DNA templates used for in vitro transcription were subcloned into pUC19 that included a T7 RNA polymerase promoter sequence. DNA templates were PCR amplified with Q5 High Fidelity protocol (NEB) and transcribed by T7 RNA polymerase using T7 High Yield RNA Synthesis Kit (NEB). Monarch® PCR & DNA Cleanup kits were used and samples run on agarose gel electrophoresis to confirm products with a 1 kb Plus Ladder (NEB). Monarch® RNA Cleanup Kit was used and samples run on a Urea-TBE precast gel (Biorad) to confirm transcription. RNA concentration was determined on a BioTek Synergy H1 Microplate Reader using RNA nanodrop capabilities on a Take3 Multi-Volume plate. Sequences of all RNAs used in this study are listed in Supplementary Table 2.

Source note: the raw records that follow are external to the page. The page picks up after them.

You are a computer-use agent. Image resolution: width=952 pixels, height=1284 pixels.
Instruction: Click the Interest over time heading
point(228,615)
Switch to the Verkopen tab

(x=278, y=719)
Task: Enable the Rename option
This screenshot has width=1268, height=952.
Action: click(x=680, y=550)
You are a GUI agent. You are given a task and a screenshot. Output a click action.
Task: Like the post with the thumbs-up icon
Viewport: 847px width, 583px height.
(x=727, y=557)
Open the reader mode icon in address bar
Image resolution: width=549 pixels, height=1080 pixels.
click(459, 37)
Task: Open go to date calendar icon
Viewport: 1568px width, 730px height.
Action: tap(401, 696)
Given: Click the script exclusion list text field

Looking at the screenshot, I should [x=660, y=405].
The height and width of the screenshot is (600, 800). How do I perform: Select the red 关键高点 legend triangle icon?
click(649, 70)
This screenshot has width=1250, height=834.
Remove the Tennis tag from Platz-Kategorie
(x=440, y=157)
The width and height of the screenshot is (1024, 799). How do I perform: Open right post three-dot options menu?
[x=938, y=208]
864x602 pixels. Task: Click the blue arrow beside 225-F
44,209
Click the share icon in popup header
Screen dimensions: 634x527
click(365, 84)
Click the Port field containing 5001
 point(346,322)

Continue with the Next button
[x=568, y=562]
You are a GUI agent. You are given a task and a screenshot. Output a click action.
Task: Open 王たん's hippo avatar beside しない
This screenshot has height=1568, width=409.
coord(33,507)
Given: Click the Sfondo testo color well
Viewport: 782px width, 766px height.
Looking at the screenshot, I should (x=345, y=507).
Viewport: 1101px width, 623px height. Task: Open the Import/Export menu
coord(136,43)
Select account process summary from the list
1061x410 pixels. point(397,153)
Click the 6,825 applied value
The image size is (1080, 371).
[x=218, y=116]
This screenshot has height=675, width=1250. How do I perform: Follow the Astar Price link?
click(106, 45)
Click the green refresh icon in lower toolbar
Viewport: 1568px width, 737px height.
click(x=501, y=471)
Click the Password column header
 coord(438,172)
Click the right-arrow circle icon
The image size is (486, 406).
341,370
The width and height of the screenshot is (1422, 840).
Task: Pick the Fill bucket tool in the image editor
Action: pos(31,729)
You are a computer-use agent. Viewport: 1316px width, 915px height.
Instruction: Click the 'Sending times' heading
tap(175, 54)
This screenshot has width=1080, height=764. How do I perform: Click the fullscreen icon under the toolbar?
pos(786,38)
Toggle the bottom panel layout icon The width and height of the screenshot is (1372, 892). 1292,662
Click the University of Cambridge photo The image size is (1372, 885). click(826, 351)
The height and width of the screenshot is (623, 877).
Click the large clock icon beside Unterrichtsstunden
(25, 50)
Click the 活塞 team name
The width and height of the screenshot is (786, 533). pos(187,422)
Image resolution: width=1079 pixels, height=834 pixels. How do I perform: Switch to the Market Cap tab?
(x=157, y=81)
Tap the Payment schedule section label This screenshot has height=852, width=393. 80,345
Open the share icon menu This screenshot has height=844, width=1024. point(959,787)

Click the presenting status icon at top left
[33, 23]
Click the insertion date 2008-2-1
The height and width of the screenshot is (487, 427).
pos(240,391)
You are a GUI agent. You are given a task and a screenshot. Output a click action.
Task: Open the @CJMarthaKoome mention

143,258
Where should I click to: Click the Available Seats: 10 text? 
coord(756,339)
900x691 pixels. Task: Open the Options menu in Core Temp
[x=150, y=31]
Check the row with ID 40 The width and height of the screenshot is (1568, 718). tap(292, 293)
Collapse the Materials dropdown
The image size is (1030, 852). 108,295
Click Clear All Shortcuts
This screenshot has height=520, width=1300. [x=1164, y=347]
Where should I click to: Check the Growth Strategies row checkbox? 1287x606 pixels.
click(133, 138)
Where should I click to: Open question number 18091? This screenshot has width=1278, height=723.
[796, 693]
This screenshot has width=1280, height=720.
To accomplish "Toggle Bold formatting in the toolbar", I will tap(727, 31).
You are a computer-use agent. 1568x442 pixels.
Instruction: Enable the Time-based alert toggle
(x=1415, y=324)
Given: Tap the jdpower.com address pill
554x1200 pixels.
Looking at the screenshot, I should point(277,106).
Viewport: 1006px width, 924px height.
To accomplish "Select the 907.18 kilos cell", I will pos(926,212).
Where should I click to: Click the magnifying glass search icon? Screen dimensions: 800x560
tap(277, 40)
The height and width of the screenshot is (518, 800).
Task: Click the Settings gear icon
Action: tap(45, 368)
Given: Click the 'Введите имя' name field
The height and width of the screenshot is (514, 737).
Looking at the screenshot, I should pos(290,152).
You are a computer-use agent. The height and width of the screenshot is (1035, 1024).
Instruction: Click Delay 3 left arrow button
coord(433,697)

Fluorescence in situ hybridization (FISH)

FISH using Human ACTB, Ribo-A tag, Ribo-D tag, and NORAD probes was performed guided by experiments previously20,25. Ribo-A tag and Ribo-D tag FISH probes were designed and produced by Integrated DNA Technologies (IDT) as standard DNA oligonucleotides with Cy5 conjugated through 5′ amino modifications. Each probe set contained 2-4 DNA oligonucleotides that were carefully designed to ensure RNA hybridization would occur. GC content was kept to ~40% ensuring minimal nonspecific binding. HPLC Purification was conducted and samples normalized to 100 µM in IDTE buffer pH 8.0. U-2 OS cells were cultured and treated as outlined before in 35 mm µ-dishes (Ibidi). Cells were fixed with 3.7% paraformaldehyde in 1X PBS for 10 minutes. Cells were permeabilized using 70% ethanol for at least 60 minutes at 4 °C and treated as described in the manufacturer’s protocol (Stellaris®) with appropriate FISH probes (Stellaris® FISH probes Human ACTB with Quasar® 570 Dye, Stellaris® FISH probes Human ACTB with Quasar® 670 Dye, Stellaris® NORAD RNA with Quasar® 670, Stellaris® NORAD RNA with Quasar® 570, Ribo-A tag, Ribo-D tag, Supplementary Data 2). An Abberrior STEDYCON microscope was used for imaging with a fixed imaging area of 512 × 512 pixels and analyzed using STEDYCON smart control.

Reporting summary

Further information on research design is available in the Nature Portfolio Reporting Summary linked to this article.